Time and again, shockingly unexpected and inconceivable possibilities are now routinely being labelled as “unthinkable”. This applies to the intensifying Russian and Chinese threats to regional and global peace. So too for the potentially catastrophic upheaval in the Middle East due to Israel’s failure to believe the unpalatable evidence of Hamas’s murderous intent on 7 October.

Then there are the deepening climate, biodiversity and nature emergencies that scientists warn are existential threats to human survival on planet earth. Reality is much worse than most scientists predicted even a year or two previously.

It may be unthinkable. But it is no exaggeration, as confirmed by the deluges of wind and rain currently seizing up Los Angeles and devastating much of California. Or the sizzling 40°+ temperatures and resulting fires which brought significant death and destruction to central Chile.

The patterns are clear. There are many more unthinkables to add to this list, like another pandemic or increasingly the re-election of Trump as US President. In Davos I saw and heard usually level-headed Democrats privately shake their heads in despair as they explained the ever higher odds for a Trump victory.

So you get the dark direction of travel. The stability and reasonableness our generation have taken for granted is well down the path to unravelling. There is no sign of a slowdown. The trend is speeding up.

Look at the reality and you will see why none of these are as unthinkable as you want them to be.

Stark Shift In What Looms

By the relatively benign standards we have become conditioned to in the last 20-30 years the options for what is looming stretch both imagination and logic. Hence the need for new mind muscle.

We no longer face years of control and consensus, which should be regarded as comforting freaks of history. Those years are behind us now. The stability we have long taken for granted is now unravelling, and far faster than anyone dared to imagine.

Marsh McLennan, the global experts in risk and resilience, have summarised five new unpallatables to confront. None gives any hope.

Firstly, democracy “is on the line”. Secondly, there is conflict “contagion” with “foundations laid for multidecadal hostility rather than closure and reconciliation”. Thirdly, the new “charge of AI” will leave governments struggling to “develop appropriate regulatory frameworks” with “scope for catastrophic and systemic errors and intrusive harms”.

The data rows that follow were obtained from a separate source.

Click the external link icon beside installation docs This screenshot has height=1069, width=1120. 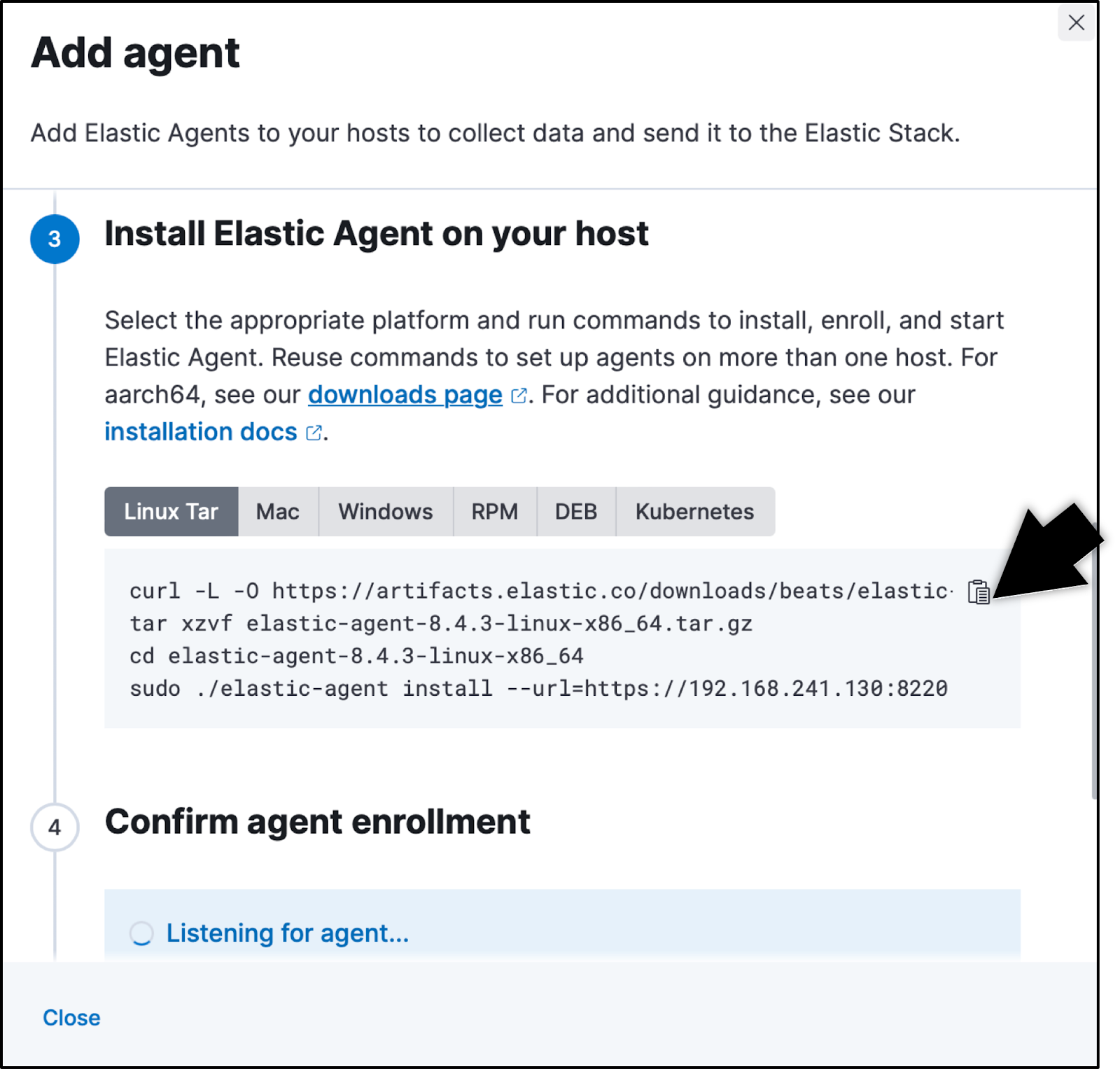tap(314, 433)
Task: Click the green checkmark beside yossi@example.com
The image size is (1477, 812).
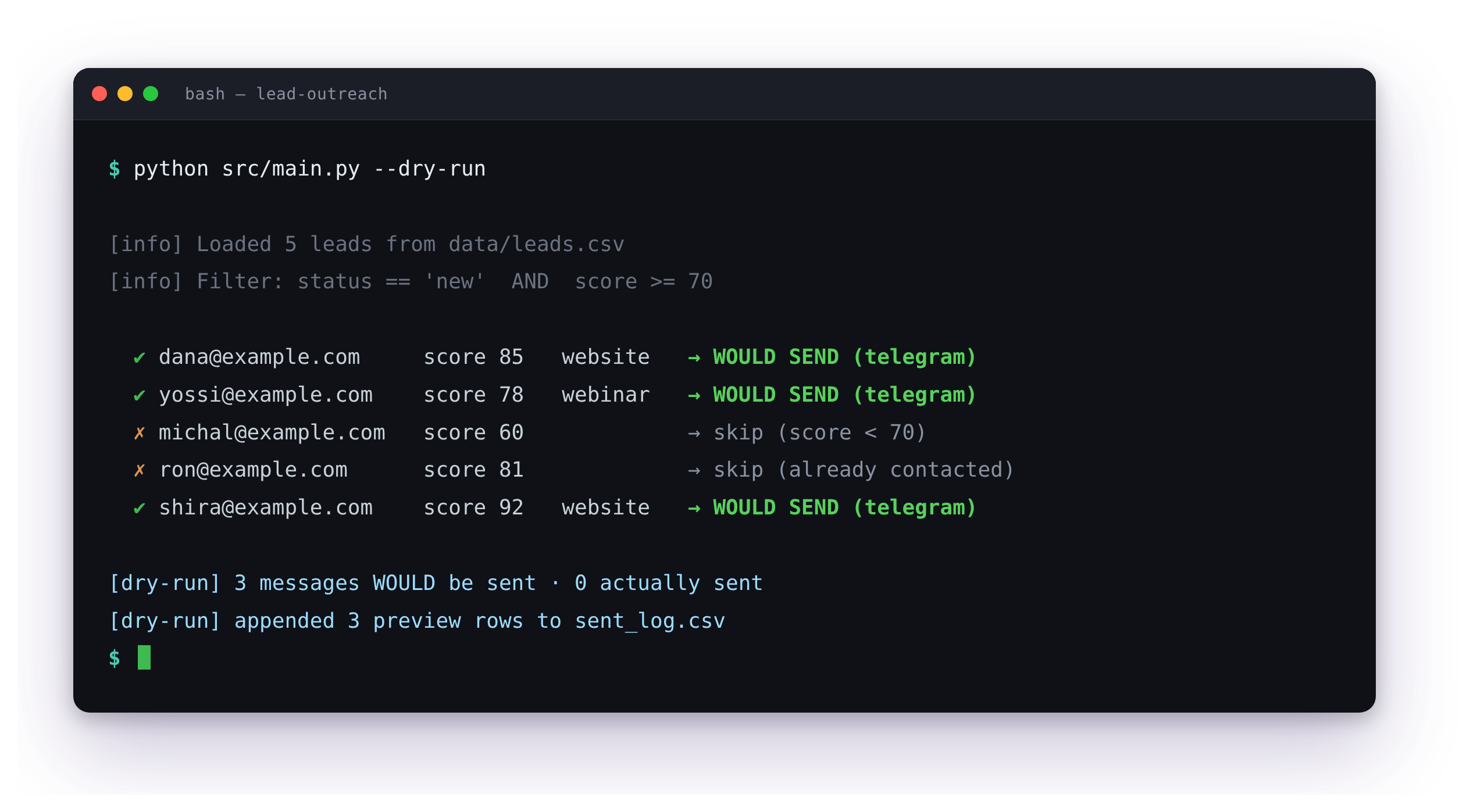Action: pyautogui.click(x=140, y=395)
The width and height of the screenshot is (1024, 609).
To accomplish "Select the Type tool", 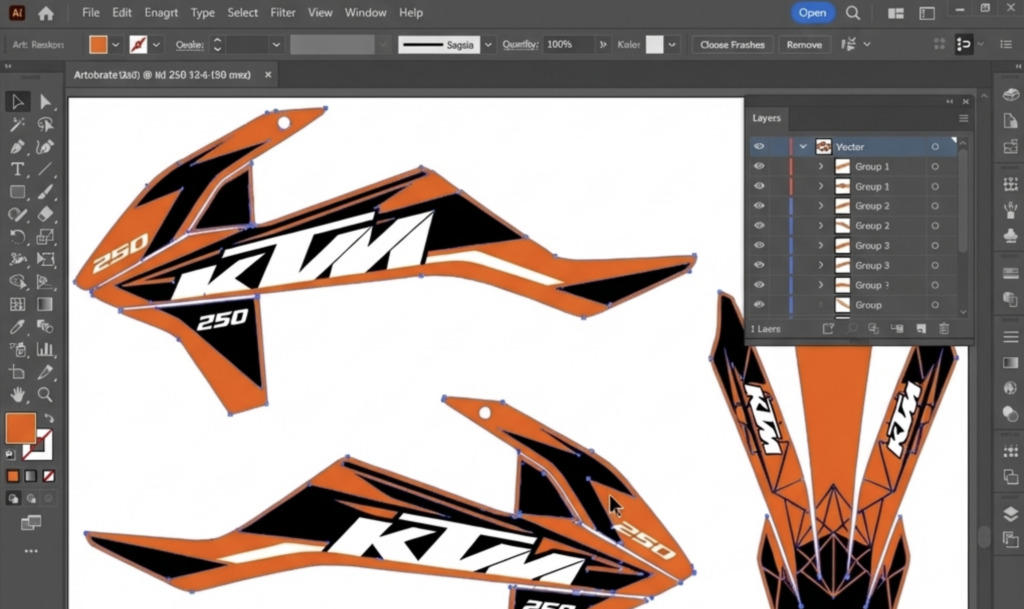I will pos(17,168).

And more broadly, fourthly, there is growing “economic fracture” with “tepid growth”. . . “pandemic overhangs, new shocks and the end of the peace dividend”.

Finally, fifthly, despite the growing evidence of a climate and nature emergency there is “climate crisis lethargy”. There is “back pedalling by some governments on decarbonisation obligations” and the “increasing attraction of ‘silver bullet’ solutions to solve for shortcomings”.     

Fast mounting evidence all around us explains why these five alerts are – indeed – inevitable. So they must not be viewed as either a shock or surprise. They must be considered super actively and planned for, as the Polish Defence Minister confirmed.

 If ultimately the plans to embrace and combat unthinkables are never needed, then we should all shout ‘great!’ But that is not the way the playbook is heading. Quite the opposite.

No Reasons for Surprise

This rough new reality dawned ten years ago. But few wanted to even note it, let alone detail the implications for all of us.

None of this was a surprise to us here at Thinking the Unthinkable. Yet as we identified unthinkables and their likely impact we were too frequently asked and challenged : what on earth are you smoking?

For leaders there is the new imperative to think the unthinkable. But for almost all of them it is a struggle.

We need to recall what President Kennedy was urged to do in October 1962 when told the Soviets were preparing to use nuclear tipped torpedoes to break the US blockade of Cuba. Old think was inappropriate.  “You must think differently, Mr President”.

He had to think the unthinkable as we must all do now.